Your questions answered

Today’s question comes from readers who want to know: How long do I need to air out my house if someone comes inside without wearing a mask?

You may find yourself wondering this if the technician who comes to fix your finicky Wi-Fi enters your home without a mask and you don’t want to risk losing your appointment by insisting on a face covering.

There’s no one-size-fits-all answer to this question, said Dr. Aaron E. Glatt, chief of infectious diseases at Mount Sinai South Nassau in Oceanside, N.Y.

“There are so many variables here,” he said. “How much viral load does that person have? How much are they coughing? How long since the onset of symptoms? Does this person have prior vaccination that would make them have a lower viral load? What is the temperature of the room? How much is the wind blowing in from open window? What’s the size of the room?”

The key to ensuring your safety is to make sure all the air in the affected parts of the house has been replaced, said Dr. Luis Ostrosky, chief of infectious diseases at UTHealth Houston and Memorial Hermann Hospital.

“A complete changeover of air in a room is going to take about an hour to four hours, depending on the efficiency of the HVAC system,” Ostrosky said. That time can be reduced to almost nothing by opening lots of windows, he added: “The more fresh air you get in the mix, the faster it clears.”

Ostrosky and Glatt agreed that five minutes ought to be enough time to air out a room with open windows. But Glatt noted that if there’s someone in the household who’s at high risk of becoming severely ill, “maybe I wouldn’t have the repair person in the house in the first place.”

We want to hear from you. Email us your coronavirus questions, and we’ll do our best to answer them. Wondering if your question’s already been answered? Check out our archive here.

The pandemic in pictures

Ryan Prior, author of "The Long Haul," smiles for a photo while sitting on an outdoor patio.
(Post Hill Press)

The man in the photo above is Ryan Prior, author of a new book called “The Long Haul.” It’s about the millions of people whose COVID-19 symptoms linger for months, if not longer.

Surveys by the CDC suggest roughly 1 in 7 U.S. adults have contended with long COVID at some point during the pandemic. Yet despite that high prevalence, the syndrome — which can manifest with a perplexing mix of symptoms — is still poorly understood.

To the extent that progress has been made, it’s long haulers themselves who deserve much of the credit. In his book, Prior recounts how patient-activists joined forces and persuaded the medical establishment to take their ailments seriously. They were also instrumental in collecting valuable data about the disease, acting as citizen scientists. No less an authority than the director-general of the World Health Organization gave the patients props for essentially “writing the first textbook on long COVID.”

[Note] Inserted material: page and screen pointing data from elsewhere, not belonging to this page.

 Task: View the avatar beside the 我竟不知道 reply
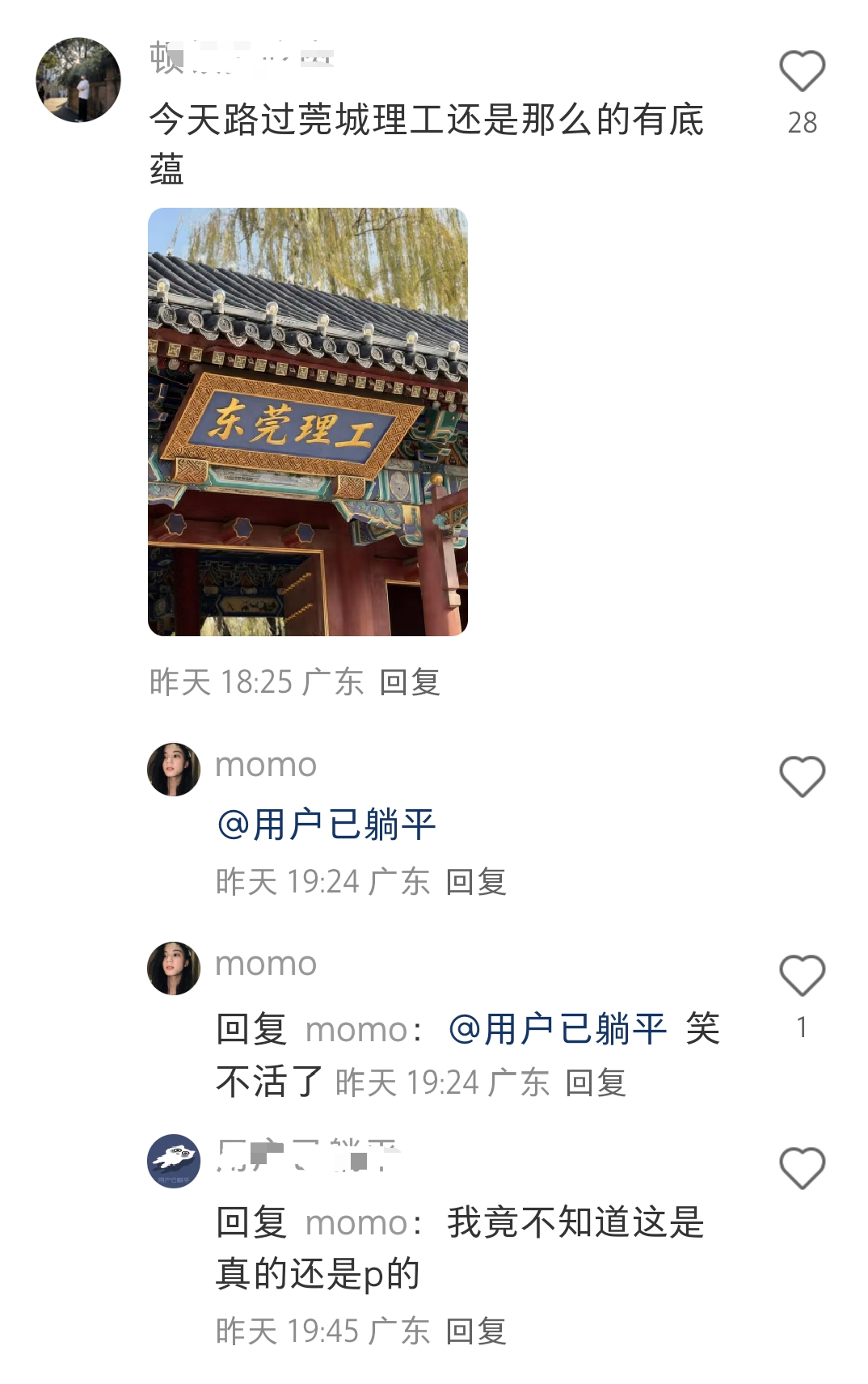tap(174, 1161)

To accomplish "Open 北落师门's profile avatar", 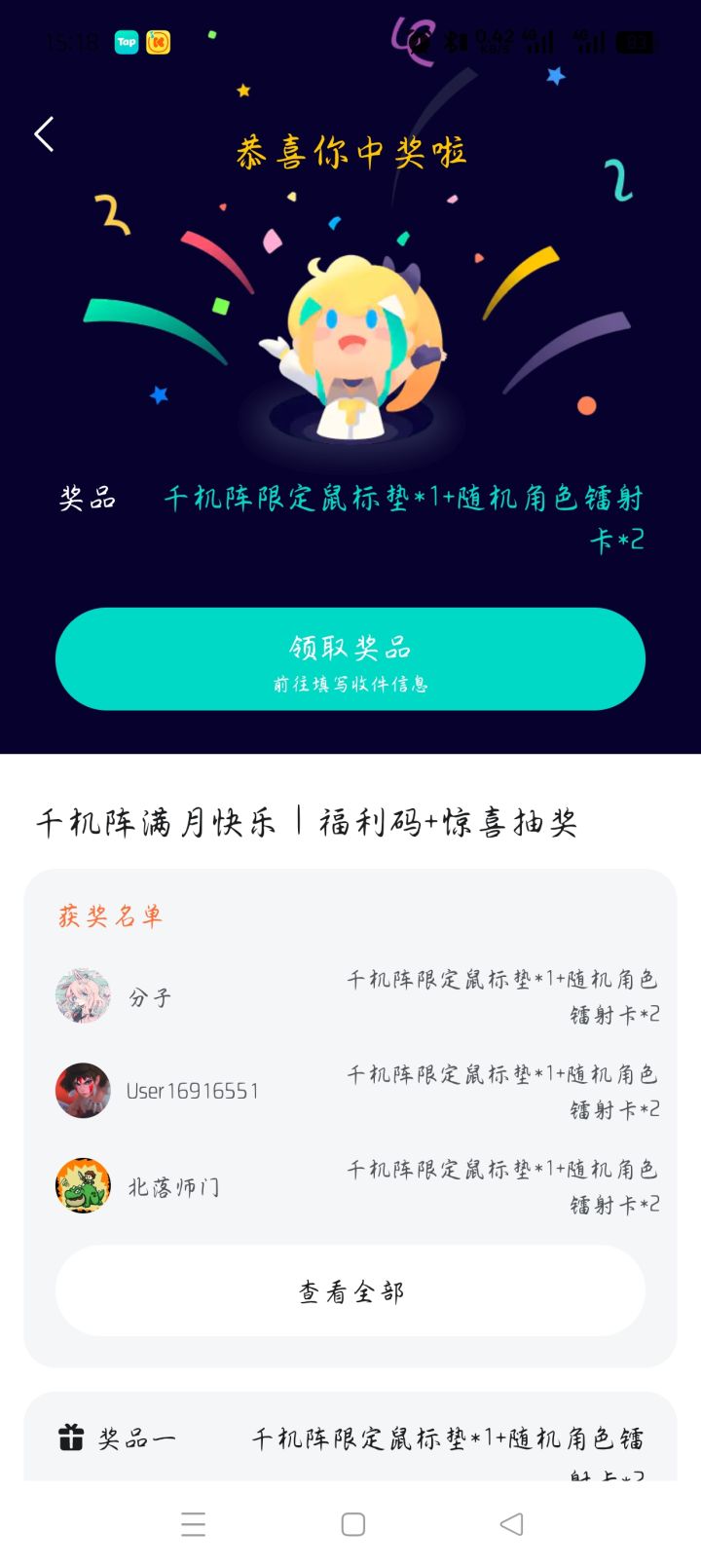I will point(83,1186).
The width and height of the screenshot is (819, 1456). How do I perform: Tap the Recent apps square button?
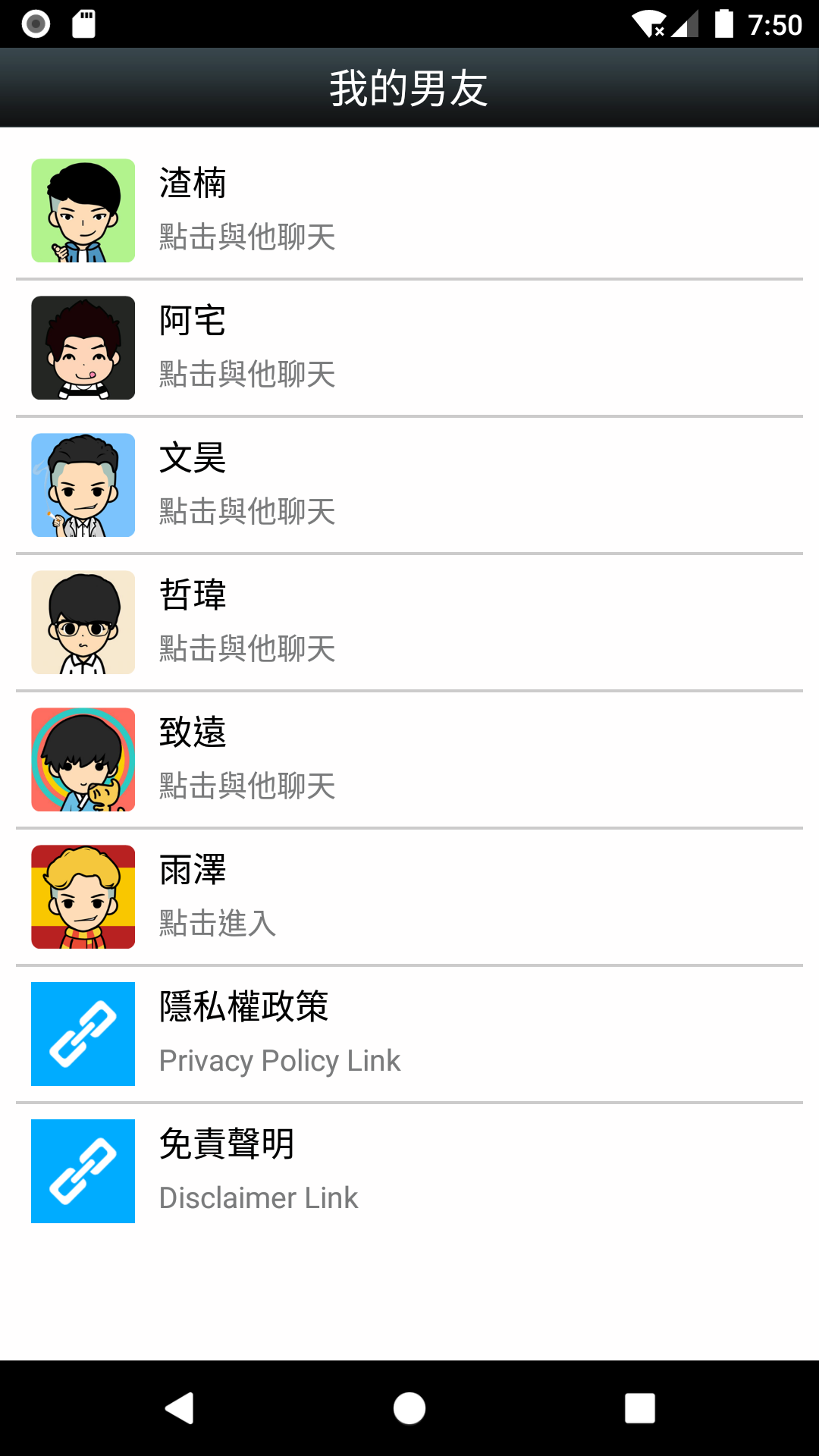[x=639, y=1408]
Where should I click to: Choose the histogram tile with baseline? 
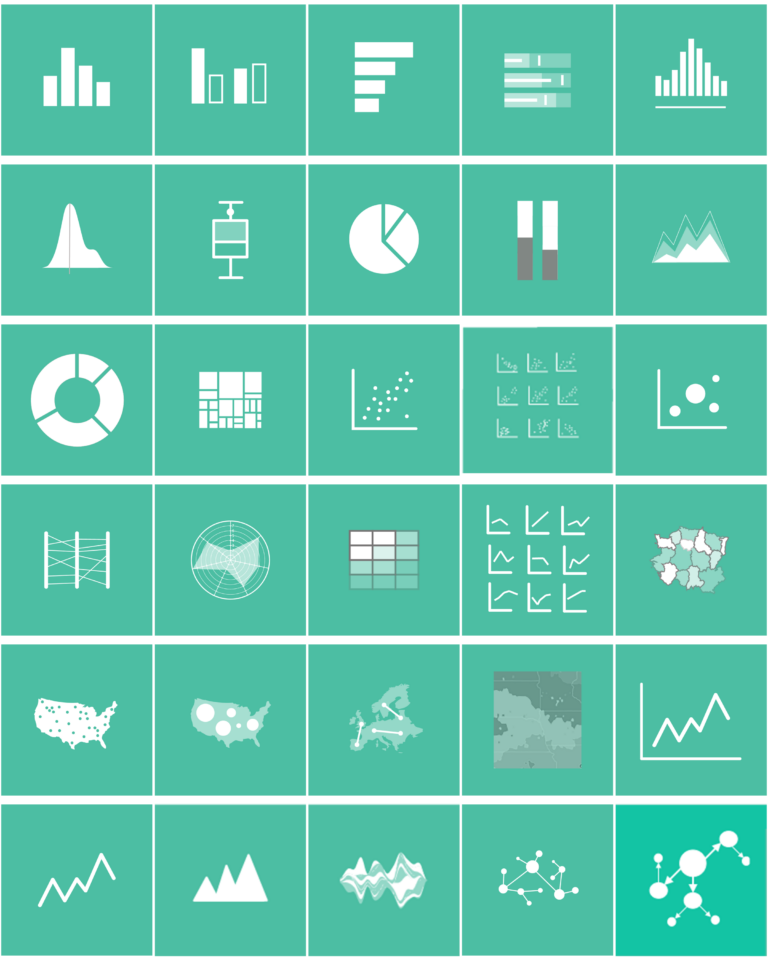point(690,79)
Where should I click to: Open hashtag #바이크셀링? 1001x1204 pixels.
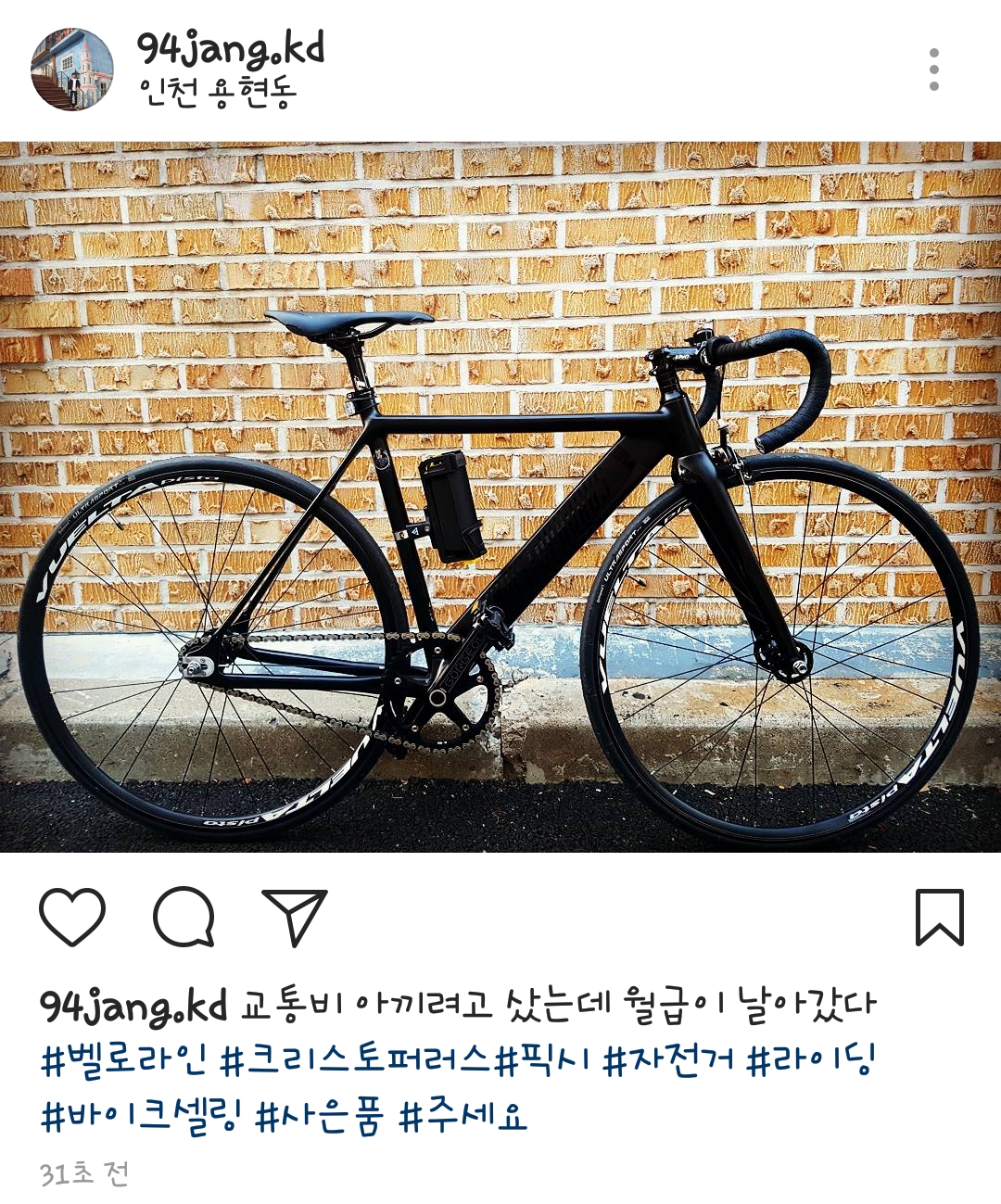(141, 1116)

Prior doesn’t have long COVID himself, but he has a similar ailment called myalgic encephalomyelitis, or chronic fatigue syndrome. That gives him a unique perspective on what COVID long haulers have been through, Sheana Ochoa writes in a review of Prior’s book.

“Perhaps the truest hope I know,” Prior wrote, “is a faith in the resilience of regular people with lived experience of a problem to gather together ... to try and change the world.”